Description Siggy Sigwald 2018-06-14 22:10:28 UTC
Description of problem:
RabbitMQ timeout is set to 5000ms (5 seconds) by default in all our deployments.
In some cases if the load on the system or network is too high the 5 second timeout can force RabbitMQ into a split brain situation. 
This value is hardcoded in /usr/share/openstack-tripleo-heat-templates/puppet/services/rabbitmq.yaml

Current value:
RABBITMQ_SERVER_ERL_ARGS: '"+K true +P 1048576 -kernel inet_default_connect_options [{nodelay,true},{raw,6,18,<<5000:64/native>>}] -kernel inet_default_listen_options [{raw,6,18,<<5000:64/native>>}]"'

Should be changed to:
RABBITMQ_SERVER_ERL_ARGS: '"+K true +P 1048576 -kernel inet_default_connect_options [{nodelay,true},{raw,6,18,<<30000:64/native>>}] -kernel inet_default_listen_options [{raw,6,18,<<30000:64/native>>}]"'

Version-Release number of selected component (if applicable):
This setting is present in all currently supported versions of RHOSP

How reproducible:
100%

Comment 2 John Eckersberg 2018-06-18 20:02:37 UTC
This was fixed in 12/pike by increasing it from 5 to 15 seconds:

https://review.openstack.org/#/c/485248/

We should backport that for 10/newton and 11/ocata.

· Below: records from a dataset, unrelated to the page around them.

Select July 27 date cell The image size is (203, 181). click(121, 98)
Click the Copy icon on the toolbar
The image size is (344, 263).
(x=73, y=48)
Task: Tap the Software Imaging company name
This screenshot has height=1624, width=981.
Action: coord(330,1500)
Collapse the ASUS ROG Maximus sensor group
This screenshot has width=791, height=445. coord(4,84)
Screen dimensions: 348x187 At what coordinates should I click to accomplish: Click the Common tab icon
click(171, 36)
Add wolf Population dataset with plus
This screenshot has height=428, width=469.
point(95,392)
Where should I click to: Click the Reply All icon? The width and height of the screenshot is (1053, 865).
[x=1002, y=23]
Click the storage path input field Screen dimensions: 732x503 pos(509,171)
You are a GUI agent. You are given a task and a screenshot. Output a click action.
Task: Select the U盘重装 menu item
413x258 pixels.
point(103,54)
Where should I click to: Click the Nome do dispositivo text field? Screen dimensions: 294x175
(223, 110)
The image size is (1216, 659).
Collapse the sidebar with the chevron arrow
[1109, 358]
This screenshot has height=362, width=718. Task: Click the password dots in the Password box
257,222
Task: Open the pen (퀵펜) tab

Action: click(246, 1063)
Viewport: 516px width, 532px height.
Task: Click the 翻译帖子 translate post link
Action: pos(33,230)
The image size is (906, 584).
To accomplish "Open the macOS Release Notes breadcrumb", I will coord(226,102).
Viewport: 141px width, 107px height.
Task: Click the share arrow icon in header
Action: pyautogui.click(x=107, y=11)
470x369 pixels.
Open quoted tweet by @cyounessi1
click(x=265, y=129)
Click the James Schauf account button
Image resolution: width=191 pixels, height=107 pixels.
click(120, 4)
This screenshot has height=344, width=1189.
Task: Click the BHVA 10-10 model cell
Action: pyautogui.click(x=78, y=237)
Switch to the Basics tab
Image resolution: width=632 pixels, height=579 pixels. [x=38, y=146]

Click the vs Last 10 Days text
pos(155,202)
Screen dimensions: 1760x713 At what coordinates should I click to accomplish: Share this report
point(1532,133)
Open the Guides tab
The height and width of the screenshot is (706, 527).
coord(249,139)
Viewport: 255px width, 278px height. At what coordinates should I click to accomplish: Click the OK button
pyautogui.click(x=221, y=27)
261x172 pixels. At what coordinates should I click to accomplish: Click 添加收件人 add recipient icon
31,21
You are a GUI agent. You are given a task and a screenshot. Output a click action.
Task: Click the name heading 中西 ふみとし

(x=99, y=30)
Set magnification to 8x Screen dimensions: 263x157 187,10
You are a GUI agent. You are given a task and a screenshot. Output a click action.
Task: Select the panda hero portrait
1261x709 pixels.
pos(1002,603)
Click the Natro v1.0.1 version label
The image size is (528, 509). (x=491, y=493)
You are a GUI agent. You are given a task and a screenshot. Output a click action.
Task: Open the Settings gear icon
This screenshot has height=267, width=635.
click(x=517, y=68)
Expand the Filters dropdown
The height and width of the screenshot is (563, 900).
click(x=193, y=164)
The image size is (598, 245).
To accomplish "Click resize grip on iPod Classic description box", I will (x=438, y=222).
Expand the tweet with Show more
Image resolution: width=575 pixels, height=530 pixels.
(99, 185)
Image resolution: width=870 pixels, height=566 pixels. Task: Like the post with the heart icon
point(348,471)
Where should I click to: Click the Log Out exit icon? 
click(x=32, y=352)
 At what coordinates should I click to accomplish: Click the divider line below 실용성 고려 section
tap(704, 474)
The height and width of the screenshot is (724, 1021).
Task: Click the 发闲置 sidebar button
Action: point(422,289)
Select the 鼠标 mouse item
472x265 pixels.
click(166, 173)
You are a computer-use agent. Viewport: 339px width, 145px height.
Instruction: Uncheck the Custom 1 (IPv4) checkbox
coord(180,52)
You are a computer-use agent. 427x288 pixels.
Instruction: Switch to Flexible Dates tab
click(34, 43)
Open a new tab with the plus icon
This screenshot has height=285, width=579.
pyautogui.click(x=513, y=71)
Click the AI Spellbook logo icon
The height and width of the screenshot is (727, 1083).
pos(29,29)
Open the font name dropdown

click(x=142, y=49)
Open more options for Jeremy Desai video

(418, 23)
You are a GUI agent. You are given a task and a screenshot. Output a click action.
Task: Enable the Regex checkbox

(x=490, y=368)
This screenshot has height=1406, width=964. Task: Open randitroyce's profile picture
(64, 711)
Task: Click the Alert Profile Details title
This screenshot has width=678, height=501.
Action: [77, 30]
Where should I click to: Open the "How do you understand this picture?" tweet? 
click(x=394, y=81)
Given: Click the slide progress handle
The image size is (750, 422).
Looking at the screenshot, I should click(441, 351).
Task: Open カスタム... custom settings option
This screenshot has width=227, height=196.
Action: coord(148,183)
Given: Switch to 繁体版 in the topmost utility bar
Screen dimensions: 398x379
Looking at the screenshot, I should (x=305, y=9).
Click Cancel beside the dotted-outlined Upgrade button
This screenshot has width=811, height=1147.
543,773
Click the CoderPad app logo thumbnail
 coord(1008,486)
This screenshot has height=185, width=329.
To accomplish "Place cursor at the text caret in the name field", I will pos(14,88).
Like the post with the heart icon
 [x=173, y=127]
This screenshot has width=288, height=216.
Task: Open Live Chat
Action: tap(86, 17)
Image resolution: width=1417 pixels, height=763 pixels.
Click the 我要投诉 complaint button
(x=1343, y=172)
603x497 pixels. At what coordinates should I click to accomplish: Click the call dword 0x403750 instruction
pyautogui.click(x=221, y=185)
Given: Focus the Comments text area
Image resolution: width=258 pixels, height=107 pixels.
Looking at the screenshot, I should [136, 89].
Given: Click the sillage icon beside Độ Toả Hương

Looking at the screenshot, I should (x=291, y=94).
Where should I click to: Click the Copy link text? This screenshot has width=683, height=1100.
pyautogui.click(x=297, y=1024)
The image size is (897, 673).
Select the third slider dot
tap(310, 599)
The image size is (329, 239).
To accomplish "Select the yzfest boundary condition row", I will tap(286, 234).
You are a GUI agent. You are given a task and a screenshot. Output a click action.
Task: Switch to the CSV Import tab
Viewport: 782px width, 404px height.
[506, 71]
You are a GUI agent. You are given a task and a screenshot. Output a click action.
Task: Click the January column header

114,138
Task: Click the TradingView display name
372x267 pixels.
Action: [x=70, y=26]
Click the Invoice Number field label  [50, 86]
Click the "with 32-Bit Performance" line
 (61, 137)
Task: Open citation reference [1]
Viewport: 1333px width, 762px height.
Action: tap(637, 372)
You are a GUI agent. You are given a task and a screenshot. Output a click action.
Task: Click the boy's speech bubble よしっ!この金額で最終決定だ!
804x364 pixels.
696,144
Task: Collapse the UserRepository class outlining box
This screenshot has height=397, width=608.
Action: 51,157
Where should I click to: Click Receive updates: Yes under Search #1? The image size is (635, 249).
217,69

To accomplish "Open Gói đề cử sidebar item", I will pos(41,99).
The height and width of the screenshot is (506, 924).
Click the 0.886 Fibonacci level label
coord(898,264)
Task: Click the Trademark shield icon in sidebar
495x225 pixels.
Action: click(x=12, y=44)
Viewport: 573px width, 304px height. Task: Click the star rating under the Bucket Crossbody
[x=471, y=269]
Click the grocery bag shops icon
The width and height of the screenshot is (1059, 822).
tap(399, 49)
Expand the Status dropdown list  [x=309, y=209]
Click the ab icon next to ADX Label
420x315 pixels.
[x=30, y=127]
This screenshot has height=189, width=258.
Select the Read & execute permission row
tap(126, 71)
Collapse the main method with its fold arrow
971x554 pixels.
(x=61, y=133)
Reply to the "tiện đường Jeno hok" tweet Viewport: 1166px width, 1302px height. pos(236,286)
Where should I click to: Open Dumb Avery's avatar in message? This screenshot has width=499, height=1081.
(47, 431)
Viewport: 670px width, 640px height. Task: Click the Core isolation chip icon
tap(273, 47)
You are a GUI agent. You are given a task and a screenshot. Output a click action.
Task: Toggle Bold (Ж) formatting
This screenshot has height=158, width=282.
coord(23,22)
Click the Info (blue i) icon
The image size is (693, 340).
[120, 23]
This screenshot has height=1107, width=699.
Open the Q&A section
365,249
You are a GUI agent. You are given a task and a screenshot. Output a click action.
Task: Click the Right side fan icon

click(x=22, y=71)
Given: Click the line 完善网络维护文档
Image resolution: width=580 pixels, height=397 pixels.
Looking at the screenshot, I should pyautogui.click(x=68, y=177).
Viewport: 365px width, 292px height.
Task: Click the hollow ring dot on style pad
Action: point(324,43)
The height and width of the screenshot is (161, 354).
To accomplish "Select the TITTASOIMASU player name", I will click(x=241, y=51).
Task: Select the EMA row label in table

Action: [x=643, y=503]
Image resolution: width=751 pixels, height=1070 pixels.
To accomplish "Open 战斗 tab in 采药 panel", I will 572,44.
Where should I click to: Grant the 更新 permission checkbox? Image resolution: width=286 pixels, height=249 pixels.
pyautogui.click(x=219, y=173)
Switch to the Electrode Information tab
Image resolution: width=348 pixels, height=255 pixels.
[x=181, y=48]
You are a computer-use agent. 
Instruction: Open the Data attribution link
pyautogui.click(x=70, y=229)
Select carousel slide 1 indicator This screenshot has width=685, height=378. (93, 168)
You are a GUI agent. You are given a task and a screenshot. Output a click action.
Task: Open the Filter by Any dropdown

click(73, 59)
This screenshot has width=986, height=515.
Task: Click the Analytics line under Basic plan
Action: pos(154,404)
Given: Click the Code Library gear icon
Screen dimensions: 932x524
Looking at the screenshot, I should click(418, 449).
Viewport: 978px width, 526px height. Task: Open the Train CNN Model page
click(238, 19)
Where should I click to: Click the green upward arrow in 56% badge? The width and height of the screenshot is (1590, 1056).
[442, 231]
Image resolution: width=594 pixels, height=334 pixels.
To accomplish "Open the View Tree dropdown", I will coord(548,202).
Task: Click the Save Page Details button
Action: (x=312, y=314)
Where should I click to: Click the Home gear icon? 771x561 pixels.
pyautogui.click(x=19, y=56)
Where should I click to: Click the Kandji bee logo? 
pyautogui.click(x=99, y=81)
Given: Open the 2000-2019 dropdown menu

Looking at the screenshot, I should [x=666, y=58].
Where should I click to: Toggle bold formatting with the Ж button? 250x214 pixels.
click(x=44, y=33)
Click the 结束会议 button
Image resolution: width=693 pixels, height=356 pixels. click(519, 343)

Note that 13/queens removes this behavior entirely, see:

https://review.openstack.org/#/c/503788/
https://bugs.launchpad.net/tripleo/+bug/1717006

Comment 14 Alex McLeod 2018-09-03 08:01:31 UTC
Hi there,

If this bug requires doc text for errata release, please set the 'Doc Type' and provide draft text according to the template in the 'Doc Text' field.

The documentation team will review, edit, and approve the text.

If this bug does not require doc text, please set the 'requires_doc_text' flag to -.

Thanks,
Alex

Comment 16 errata-xmlrpc 2018-09-17 16:56:14 UTC
Since the problem described in this bug report should be
resolved in a recent advisory, it has been closed with a
resolution of ERRATA.

For information on the advisory, and where to find the updated
files, follow the link below.

If the solution does not work for you, open a new bug report.

https://access.redhat.com/errata/RHBA-2018:2670